Baisse de subvention, remplacement du directeur : un conflit ouvert entre la scène nationale du Channel et la mairie de Calais

La scène nationale du Channel et la mairie de Calais sont passés d'un conflit larvé à un conflit ouvert. Depuis février, la mairie de Natacha Bouchart (LR) demande publiquement le remplacement du directeur actuel, Francis Peduzzi. La structure, elle, fait appel au soutien du public pour préserver son autonomie.

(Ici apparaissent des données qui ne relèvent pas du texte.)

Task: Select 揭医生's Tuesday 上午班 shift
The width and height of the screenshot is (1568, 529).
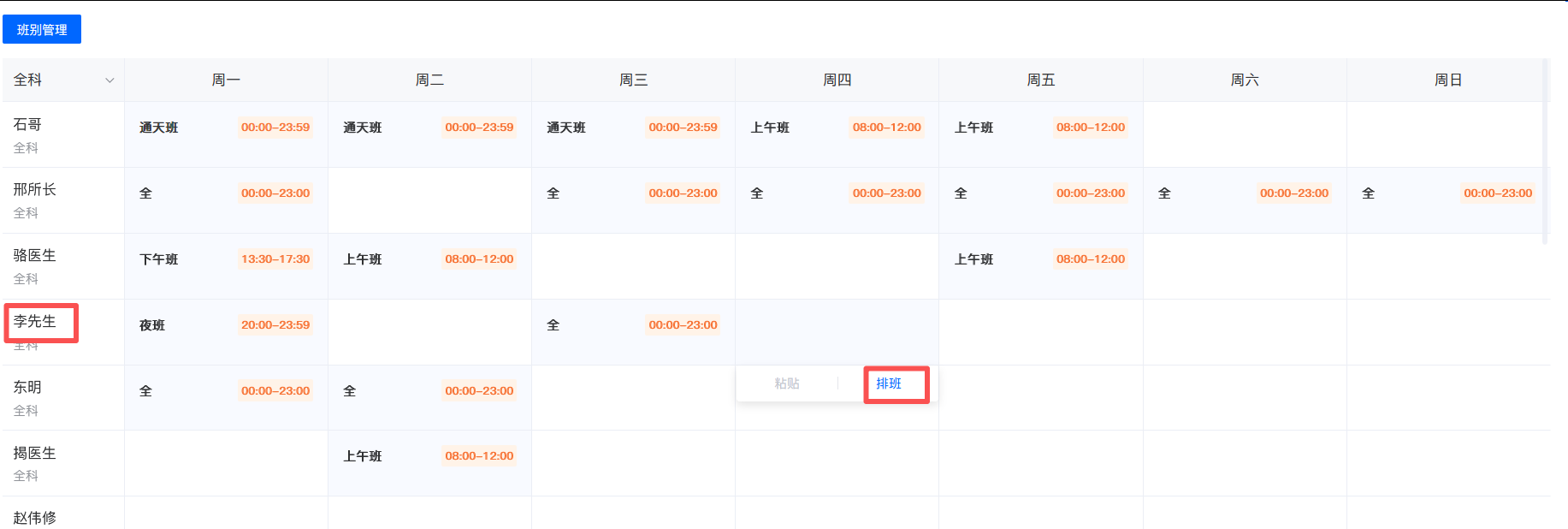Action: pos(429,456)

Alors que la convention pluriannuelle d’objectifs qui définit ses subventions expire cette année, le torchon brûle entre la scène nationale du Channel et la mairie de Calais. Le conflit, latent depuis une dizaine d'années, est revenu sur le devant de la scène alors que la mairie de Natacha Bouchart (LR) demande publiquement le remplacement du directeur Francis Peduzzi.

Le 6 mai était organisée un festival artistique et populaire pour soutenir la direction en place, un événement qui a rassemblé 1500 personnes selon les organisateurs.

Le conflit s'illustre notamment dans les subventions revues à la baisse malgré l'accord de quatre ans signé entre les deux parties et âprement négocié. Le budget du Channel a été amputé de 350 000 euros en 2023, soit près de 40% de ses ressources annuelles. 

Je pense que ce qu'on me reproche, c'est de ne pas être un directeur de service municipal.

Francis Peduzzi, directeur du Channel

"Je pense que ce qu'on me reproche, c'est de ne pas être un directeur de service municipal. Soit on regarde ce lieu comme une scène nationale, avec son autonomie, soit on le regarde comme un espace géographique qui appartient à Calais et je pense que c'est comme cela que la mairie le voit. Nous devrions donc être sous son autorité. Ce sont en tout cas mes suppositions" réagit le directeur du Channel, Francis Peduzzi, qui reconnaît cependant que "la ville n'a jamais essayé d'intervenir sur la programmation".

"Nous sommes extrêmement portés par la population"

Malgré cette plaidoirie pour une nouvelle direction, le lieu est pourtant tenu en haute estime par les calaisiens. La pétition pour la poursuite du projet artistique du Channel et pour le respect de l'autonomie de la direction a été signée par près de 8000 personnes. Une capacité de mobilisation dont peu de lieux culturels peuvent se vanter. 

La fréquentation de cette scène nationale est également constante, avec des spectales qui font salle comble, une librairie et un restaurant qui accueillent du public 362 jours par an. La dernière édition de la fête de cinq jours des Feux d'hiver, annulée en 2022 à cause de ces conflits budgétaires, avait réuni quelque 50 000 personnes.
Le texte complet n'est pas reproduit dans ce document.